▶ **What you need to do**:
Copy out the data below verbatim.

Supplied records section start

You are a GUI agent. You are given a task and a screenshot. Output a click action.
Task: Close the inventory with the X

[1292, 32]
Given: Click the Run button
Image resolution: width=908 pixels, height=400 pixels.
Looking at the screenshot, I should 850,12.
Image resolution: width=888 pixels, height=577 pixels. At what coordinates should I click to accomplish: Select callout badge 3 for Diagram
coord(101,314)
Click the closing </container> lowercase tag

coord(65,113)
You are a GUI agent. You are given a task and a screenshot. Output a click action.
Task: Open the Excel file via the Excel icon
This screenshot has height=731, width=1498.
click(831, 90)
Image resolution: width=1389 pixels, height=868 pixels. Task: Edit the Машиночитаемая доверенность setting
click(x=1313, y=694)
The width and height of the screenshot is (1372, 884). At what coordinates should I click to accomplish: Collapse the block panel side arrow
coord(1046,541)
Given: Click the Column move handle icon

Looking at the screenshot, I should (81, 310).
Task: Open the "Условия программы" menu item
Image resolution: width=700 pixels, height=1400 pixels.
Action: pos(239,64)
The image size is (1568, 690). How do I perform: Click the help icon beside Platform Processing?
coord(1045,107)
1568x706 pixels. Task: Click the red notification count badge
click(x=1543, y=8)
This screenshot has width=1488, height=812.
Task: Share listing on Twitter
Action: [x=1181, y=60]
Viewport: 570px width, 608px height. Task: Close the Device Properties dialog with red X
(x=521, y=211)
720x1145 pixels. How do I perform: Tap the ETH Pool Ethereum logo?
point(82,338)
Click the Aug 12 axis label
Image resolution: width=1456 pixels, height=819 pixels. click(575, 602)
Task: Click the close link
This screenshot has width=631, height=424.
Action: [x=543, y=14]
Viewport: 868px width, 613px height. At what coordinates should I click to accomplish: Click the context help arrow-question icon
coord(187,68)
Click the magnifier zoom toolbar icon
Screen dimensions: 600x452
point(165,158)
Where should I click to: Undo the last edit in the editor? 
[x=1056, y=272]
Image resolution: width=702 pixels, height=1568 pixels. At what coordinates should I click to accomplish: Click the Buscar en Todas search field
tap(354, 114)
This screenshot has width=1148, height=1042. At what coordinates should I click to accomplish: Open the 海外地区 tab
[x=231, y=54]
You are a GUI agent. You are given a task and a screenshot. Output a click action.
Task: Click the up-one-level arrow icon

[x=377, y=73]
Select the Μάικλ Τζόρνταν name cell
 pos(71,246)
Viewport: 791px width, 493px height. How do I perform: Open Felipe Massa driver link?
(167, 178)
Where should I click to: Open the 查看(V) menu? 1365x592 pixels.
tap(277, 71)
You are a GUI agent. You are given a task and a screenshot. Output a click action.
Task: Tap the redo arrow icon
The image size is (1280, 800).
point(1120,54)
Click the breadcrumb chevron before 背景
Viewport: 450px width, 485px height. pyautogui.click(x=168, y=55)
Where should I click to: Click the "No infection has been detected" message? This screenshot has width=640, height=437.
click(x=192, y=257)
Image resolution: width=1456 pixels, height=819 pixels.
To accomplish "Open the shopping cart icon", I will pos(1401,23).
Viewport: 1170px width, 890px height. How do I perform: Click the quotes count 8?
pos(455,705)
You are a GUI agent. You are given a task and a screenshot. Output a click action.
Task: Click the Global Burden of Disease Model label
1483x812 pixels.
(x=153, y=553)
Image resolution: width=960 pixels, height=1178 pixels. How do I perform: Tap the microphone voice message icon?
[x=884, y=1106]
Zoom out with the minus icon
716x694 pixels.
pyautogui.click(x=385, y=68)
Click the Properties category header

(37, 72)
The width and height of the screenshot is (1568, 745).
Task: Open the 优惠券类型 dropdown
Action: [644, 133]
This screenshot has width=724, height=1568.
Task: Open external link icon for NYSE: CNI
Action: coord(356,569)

Supplied records section end

▶ **Result**:
You are a GUI agent. You are given a task and a screenshot. Output a click action.
Task: Close the inventory with the X

[1292, 32]
Given: Click the Run button
Image resolution: width=908 pixels, height=400 pixels.
Looking at the screenshot, I should 850,12.
Image resolution: width=888 pixels, height=577 pixels. At what coordinates should I click to accomplish: Select callout badge 3 for Diagram
coord(101,314)
Click the closing </container> lowercase tag

coord(65,113)
You are a GUI agent. You are given a task and a screenshot. Output a click action.
Task: Open the Excel file via the Excel icon
This screenshot has height=731, width=1498.
click(831, 90)
Image resolution: width=1389 pixels, height=868 pixels. Task: Edit the Машиночитаемая доверенность setting
click(x=1313, y=694)
The width and height of the screenshot is (1372, 884). At what coordinates should I click to accomplish: Collapse the block panel side arrow
coord(1046,541)
Given: Click the Column move handle icon

Looking at the screenshot, I should (81, 310).
Task: Open the "Условия программы" menu item
Image resolution: width=700 pixels, height=1400 pixels.
Action: pos(239,64)
The image size is (1568, 690). How do I perform: Click the help icon beside Platform Processing?
coord(1045,107)
1568x706 pixels. Task: Click the red notification count badge
click(x=1543, y=8)
This screenshot has width=1488, height=812.
Task: Share listing on Twitter
Action: [x=1181, y=60]
Viewport: 570px width, 608px height. Task: Close the Device Properties dialog with red X
(x=521, y=211)
720x1145 pixels. How do I perform: Tap the ETH Pool Ethereum logo?
point(82,338)
Click the Aug 12 axis label
Image resolution: width=1456 pixels, height=819 pixels. click(575, 602)
Task: Click the close link
This screenshot has width=631, height=424.
Action: [x=543, y=14]
Viewport: 868px width, 613px height. At what coordinates should I click to accomplish: Click the context help arrow-question icon
coord(187,68)
Click the magnifier zoom toolbar icon
Screen dimensions: 600x452
point(165,158)
Where should I click to: Undo the last edit in the editor? 
[x=1056, y=272]
Image resolution: width=702 pixels, height=1568 pixels. At what coordinates should I click to accomplish: Click the Buscar en Todas search field
tap(354, 114)
This screenshot has width=1148, height=1042. At what coordinates should I click to accomplish: Open the 海外地区 tab
[x=231, y=54]
You are a GUI agent. You are given a task and a screenshot. Output a click action.
Task: Click the up-one-level arrow icon

[x=377, y=73]
Select the Μάικλ Τζόρνταν name cell
 pos(71,246)
Viewport: 791px width, 493px height. How do I perform: Open Felipe Massa driver link?
(167, 178)
Where should I click to: Open the 查看(V) menu? 1365x592 pixels.
tap(277, 71)
You are a GUI agent. You are given a task and a screenshot. Output a click action.
Task: Tap the redo arrow icon
The image size is (1280, 800).
point(1120,54)
Click the breadcrumb chevron before 背景
Viewport: 450px width, 485px height. pyautogui.click(x=168, y=55)
Where should I click to: Click the "No infection has been detected" message? This screenshot has width=640, height=437.
click(x=192, y=257)
Image resolution: width=1456 pixels, height=819 pixels.
To accomplish "Open the shopping cart icon", I will pos(1401,23).
Viewport: 1170px width, 890px height. How do I perform: Click the quotes count 8?
pos(455,705)
You are a GUI agent. You are given a task and a screenshot. Output a click action.
Task: Click the Global Burden of Disease Model label
1483x812 pixels.
(x=153, y=553)
Image resolution: width=960 pixels, height=1178 pixels. How do I perform: Tap the microphone voice message icon?
[x=884, y=1106]
Zoom out with the minus icon
716x694 pixels.
pyautogui.click(x=385, y=68)
Click the Properties category header

(37, 72)
The width and height of the screenshot is (1568, 745).
Task: Open the 优惠券类型 dropdown
Action: [644, 133]
This screenshot has width=724, height=1568.
Task: Open external link icon for NYSE: CNI
Action: coord(356,569)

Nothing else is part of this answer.